A fellow San Diego Academy friend noticed I had bitterness towards Adventism and said, “You need to forgive the ex-church.” He has had to do that for his own freedom. So I purposed to forgive those in authority over me who taught me this faulty teaching. I prayed this through with a Christian friend, confessing it and turning it into Jesus’ hands. I know bitterness has been a prison.
I think that a lot of my co-dependency started in this misunderstanding. Have other former Adventist friends had that struggle as they throw off old beliefs?
I’m asking Jesus to grant me wisdom to overcome fears I’ve carried.
—VIA EMAIL
Response: Thank you for writing! What interesting insights you shared. Yes, many, many former Adventists have similar struggles. Our common background has created a common “pool” of dysfunctions in most if not all of us to some degree. Adventism both attracts and creates people with certain kinds of tendencies, such as addictive personalities, anxiety, and so forth. It’s interesting how many Adventist families have hidden abuse inside—molestation, physical abuse, sexual perversions, and emotional crazy-making, for example.
Your insight that you had to confess to the Lord Jesus and turn over the people and the abuses to Him was His leading. I am convinced that we all have to repent of our Adventism ultimately, as you did when you confessed and asked for forgiveness for believing men over His word. Our family prayed, during the time we left Adventism, that the Lord would remove Adventism from our hearts and place His Spirit in the place Adventism had dwelled. Since Adventism teaches doctrines of demons, we have to treat it as the sin we now see it to be and confess it, asking the Lord to redeem us and to gives us Himself in its place.
Asking Jesus for wisdom is absolutely the right thing; it is biblical, and 1 Corinthians 1:30 confirms James’s statement that if anyone lacks wisdom, let him ask God and it will be given. 1 Corinthians 1:30 actually says that Jesus has become our wisdom, and I know that as we trust Him in our need, He gives us His own presence and insight.
Jesus IS the answer, and His eternal, living word shows us how to proceed and how to honor Him and how to pray. It truly is horrifying that EGW said we were to suspend our personal judgment and submit to the GC. That is demonic, for sure. We submit only to our Lord! He is the One who has bought us from death and taken our curse.
Our early Adventism taught us to distrust our own thoughts and insights. What I am realizing is that we were subtly but implicitly taught that we can’t trust the Bible. Yet the Lord gives us His life when we trust Him, and He makes His word applicable to our lives and shows us how to live by His revealed wisdom. It’s pretty amazing to me that He has given us His own word which He has preserved for millennia! He has revealed Himself, and He makes Himself known to us as we trust Him and ask Him to teach us what He knows we need to understand from His word.
Confessing the sin of our Adventism and also our sins which we committed because of our Adventism is a hard pill to swallow, especially since we were shamed so deeply within the religion.
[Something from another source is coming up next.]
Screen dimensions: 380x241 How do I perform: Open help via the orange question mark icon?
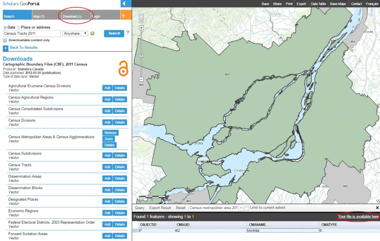[x=126, y=15]
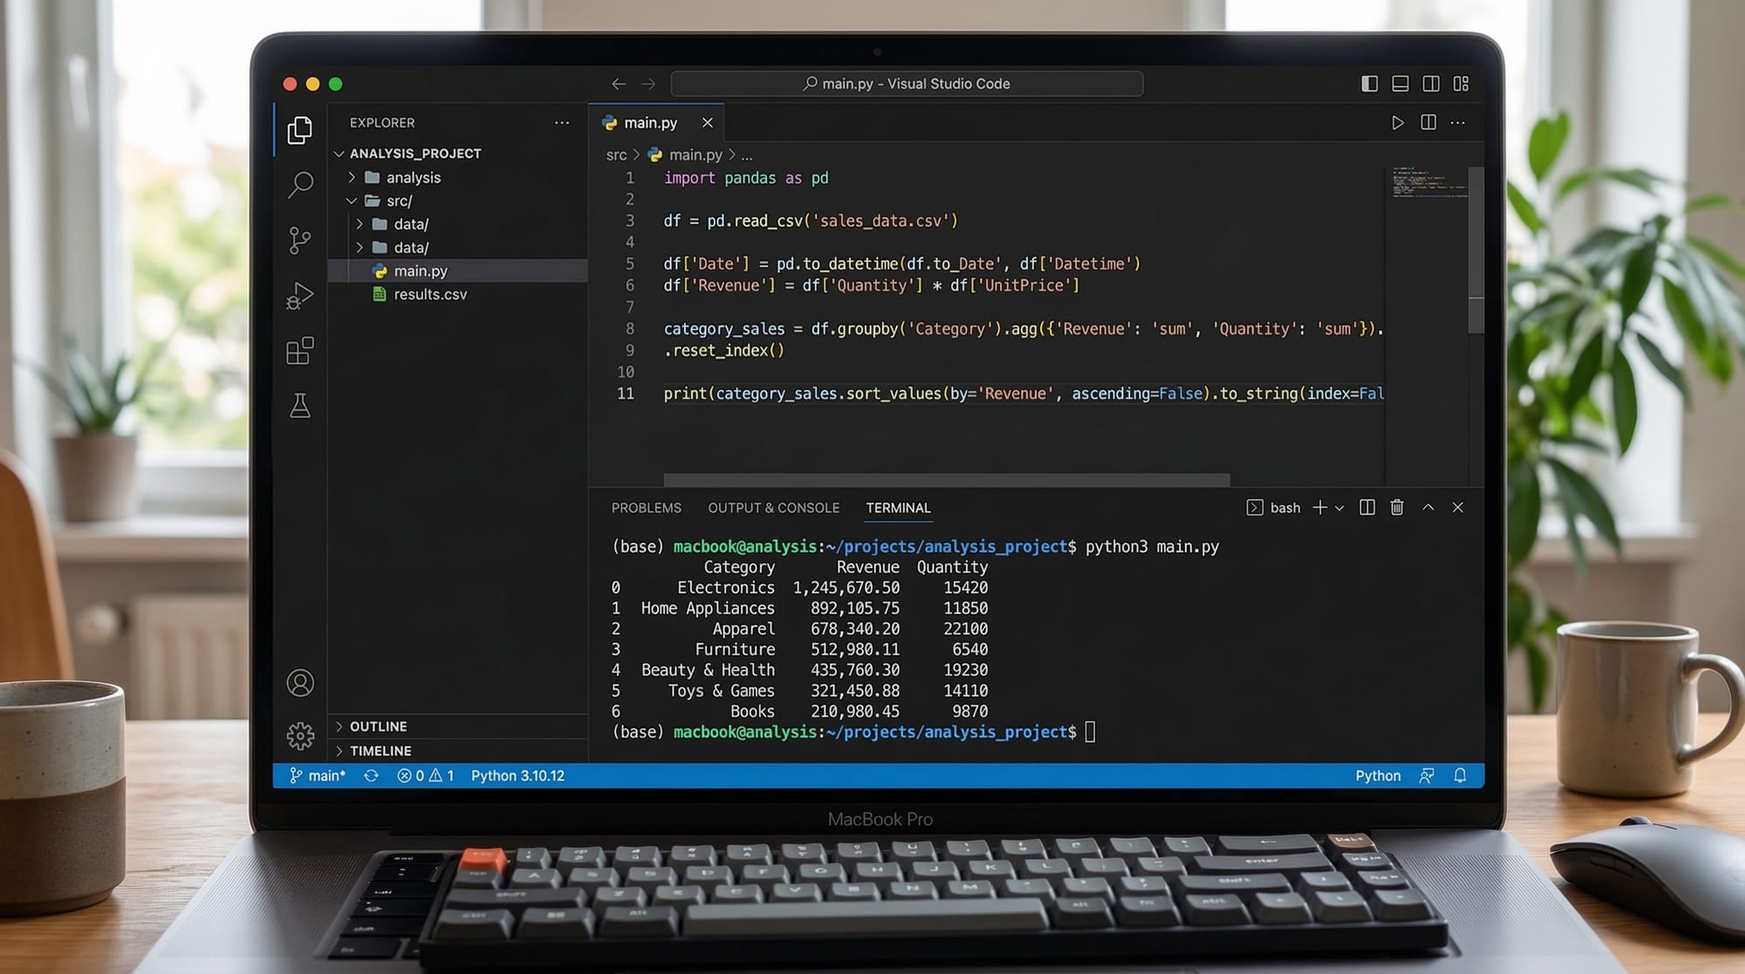
Task: Open the Testing flask view
Action: 299,406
Yet there is freedom in agreeing with God about our sin and trusting the Son in our place. He makes it possible for us to forgive those who abused us by giving to Him the burden of justice. He will execute justice one day, and we can release the organization and the people within it from “owing” us anything. We can let them off the hook, knowing that we cannot expect them ever to be to us what they SHOULD have been and trusting Jesus to fill out hearts and comfort our wounds because unbelievers and false religions will never be able to do that.
True forgiveness on our part is releasing the unrepentant to the Lord, knowing that He will deal with them justly, and He will fill the holes in our hearts Himself.
Thank you so much for your letter. You have very insightful responses.